──────── THE INPUT

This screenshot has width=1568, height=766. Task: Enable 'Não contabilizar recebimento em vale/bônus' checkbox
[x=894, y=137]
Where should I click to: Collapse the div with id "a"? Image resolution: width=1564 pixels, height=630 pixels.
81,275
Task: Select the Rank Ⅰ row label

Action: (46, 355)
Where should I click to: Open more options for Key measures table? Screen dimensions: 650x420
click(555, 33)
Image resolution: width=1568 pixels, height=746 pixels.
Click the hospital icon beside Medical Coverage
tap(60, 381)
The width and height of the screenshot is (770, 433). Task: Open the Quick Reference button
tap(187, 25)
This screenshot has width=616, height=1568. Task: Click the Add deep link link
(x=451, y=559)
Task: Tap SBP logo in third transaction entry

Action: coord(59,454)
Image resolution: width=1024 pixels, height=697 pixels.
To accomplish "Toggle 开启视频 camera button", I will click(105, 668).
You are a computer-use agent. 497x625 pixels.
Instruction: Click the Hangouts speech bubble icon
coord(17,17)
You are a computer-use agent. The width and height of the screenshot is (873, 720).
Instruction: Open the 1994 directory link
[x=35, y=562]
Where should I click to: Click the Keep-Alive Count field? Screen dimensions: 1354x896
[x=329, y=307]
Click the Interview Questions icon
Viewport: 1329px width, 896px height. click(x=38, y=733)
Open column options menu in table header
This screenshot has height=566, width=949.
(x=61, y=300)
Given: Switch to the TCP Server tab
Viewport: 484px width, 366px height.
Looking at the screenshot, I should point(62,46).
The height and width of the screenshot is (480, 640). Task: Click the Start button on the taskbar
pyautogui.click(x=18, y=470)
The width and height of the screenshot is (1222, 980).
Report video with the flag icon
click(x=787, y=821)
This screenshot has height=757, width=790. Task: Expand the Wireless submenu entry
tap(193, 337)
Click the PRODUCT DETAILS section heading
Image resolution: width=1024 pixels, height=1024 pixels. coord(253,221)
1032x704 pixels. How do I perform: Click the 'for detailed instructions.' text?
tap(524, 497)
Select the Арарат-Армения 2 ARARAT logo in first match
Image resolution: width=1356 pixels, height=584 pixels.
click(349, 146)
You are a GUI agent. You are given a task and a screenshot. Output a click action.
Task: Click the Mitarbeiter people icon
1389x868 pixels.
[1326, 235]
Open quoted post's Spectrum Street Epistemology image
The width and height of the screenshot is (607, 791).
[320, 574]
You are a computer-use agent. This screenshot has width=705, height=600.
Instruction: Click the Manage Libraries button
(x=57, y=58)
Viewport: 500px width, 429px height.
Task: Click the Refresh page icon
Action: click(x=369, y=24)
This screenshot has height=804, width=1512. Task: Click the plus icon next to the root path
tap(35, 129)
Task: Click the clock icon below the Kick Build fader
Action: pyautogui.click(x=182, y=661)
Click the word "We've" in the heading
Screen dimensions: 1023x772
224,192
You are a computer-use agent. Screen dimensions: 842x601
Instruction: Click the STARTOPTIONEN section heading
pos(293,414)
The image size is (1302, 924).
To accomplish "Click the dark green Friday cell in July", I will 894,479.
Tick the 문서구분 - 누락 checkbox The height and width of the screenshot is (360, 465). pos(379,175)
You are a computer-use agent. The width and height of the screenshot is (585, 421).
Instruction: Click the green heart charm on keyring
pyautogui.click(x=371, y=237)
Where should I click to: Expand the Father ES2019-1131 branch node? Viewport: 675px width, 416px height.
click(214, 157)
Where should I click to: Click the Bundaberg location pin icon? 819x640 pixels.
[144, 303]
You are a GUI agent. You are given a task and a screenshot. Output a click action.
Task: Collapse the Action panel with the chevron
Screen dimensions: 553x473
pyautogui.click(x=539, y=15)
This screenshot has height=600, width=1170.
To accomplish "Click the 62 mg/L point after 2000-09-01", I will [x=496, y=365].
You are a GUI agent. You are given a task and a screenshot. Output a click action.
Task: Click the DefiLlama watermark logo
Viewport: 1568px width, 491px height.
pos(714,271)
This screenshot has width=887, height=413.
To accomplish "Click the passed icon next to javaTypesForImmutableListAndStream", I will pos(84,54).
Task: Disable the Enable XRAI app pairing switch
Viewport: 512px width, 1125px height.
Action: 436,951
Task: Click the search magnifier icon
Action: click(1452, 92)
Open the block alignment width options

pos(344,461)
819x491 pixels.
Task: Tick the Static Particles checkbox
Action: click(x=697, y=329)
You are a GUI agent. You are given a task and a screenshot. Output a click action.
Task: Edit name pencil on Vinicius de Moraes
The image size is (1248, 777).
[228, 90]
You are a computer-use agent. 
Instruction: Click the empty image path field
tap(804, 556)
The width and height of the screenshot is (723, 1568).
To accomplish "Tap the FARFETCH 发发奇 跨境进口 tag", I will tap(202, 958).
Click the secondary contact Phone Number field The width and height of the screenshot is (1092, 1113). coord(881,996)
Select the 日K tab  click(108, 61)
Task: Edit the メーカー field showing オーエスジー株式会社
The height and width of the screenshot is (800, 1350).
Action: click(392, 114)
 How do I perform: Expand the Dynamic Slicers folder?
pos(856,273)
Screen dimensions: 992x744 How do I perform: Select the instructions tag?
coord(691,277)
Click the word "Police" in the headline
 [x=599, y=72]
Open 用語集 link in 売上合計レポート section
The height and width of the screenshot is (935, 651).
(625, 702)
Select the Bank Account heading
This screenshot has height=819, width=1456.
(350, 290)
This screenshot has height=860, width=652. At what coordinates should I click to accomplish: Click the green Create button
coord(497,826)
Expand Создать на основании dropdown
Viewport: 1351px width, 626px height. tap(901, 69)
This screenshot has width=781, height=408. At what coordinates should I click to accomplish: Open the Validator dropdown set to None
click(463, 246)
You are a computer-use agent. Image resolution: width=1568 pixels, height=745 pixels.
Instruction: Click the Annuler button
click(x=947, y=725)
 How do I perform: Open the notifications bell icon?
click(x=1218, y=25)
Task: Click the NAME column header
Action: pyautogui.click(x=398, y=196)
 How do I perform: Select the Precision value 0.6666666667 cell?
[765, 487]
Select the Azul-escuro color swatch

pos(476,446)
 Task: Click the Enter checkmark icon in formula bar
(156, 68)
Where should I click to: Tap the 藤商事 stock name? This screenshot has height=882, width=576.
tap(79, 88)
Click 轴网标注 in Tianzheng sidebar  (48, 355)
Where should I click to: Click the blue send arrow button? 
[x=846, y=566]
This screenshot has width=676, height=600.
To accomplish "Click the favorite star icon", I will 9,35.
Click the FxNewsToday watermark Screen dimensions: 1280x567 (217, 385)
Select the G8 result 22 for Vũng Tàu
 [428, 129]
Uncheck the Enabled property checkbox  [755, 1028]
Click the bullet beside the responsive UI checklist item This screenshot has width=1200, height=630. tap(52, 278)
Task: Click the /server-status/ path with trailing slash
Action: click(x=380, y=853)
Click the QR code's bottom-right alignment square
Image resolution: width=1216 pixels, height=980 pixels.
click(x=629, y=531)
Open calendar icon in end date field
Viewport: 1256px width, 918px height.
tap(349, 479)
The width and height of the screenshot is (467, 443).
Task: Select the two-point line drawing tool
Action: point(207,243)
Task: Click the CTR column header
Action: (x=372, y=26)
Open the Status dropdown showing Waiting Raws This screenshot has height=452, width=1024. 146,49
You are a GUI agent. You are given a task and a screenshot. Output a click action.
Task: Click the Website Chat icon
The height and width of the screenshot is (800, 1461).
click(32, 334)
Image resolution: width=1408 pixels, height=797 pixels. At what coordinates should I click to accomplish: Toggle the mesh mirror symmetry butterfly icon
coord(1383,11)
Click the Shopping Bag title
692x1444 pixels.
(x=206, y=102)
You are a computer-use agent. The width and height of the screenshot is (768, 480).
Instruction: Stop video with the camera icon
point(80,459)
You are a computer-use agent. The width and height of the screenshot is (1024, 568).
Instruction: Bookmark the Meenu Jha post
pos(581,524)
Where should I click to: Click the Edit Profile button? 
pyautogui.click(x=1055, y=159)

────────────────

EXERCISE PROMPT: Beginning at the line above that contains "Expand Создать на основании dropdown", return each line exactly through the line that contains "Uncheck the Enabled", and no others.

ANSWER SECTION:
Expand Создать на основании dropdown
Viewport: 1351px width, 626px height. tap(901, 69)
This screenshot has width=781, height=408. At what coordinates should I click to accomplish: Open the Validator dropdown set to None
click(463, 246)
You are a computer-use agent. Image resolution: width=1568 pixels, height=745 pixels.
Instruction: Click the Annuler button
click(x=947, y=725)
 How do I perform: Open the notifications bell icon?
click(x=1218, y=25)
Task: Click the NAME column header
Action: pyautogui.click(x=398, y=196)
 How do I perform: Select the Precision value 0.6666666667 cell?
[765, 487]
Select the Azul-escuro color swatch

pos(476,446)
 Task: Click the Enter checkmark icon in formula bar
(156, 68)
Where should I click to: Tap the 藤商事 stock name? This screenshot has height=882, width=576.
tap(79, 88)
Click 轴网标注 in Tianzheng sidebar  (48, 355)
Where should I click to: Click the blue send arrow button? 
[x=846, y=566]
This screenshot has width=676, height=600.
To accomplish "Click the favorite star icon", I will 9,35.
Click the FxNewsToday watermark Screen dimensions: 1280x567 (217, 385)
Select the G8 result 22 for Vũng Tàu
 [428, 129]
Uncheck the Enabled property checkbox  [755, 1028]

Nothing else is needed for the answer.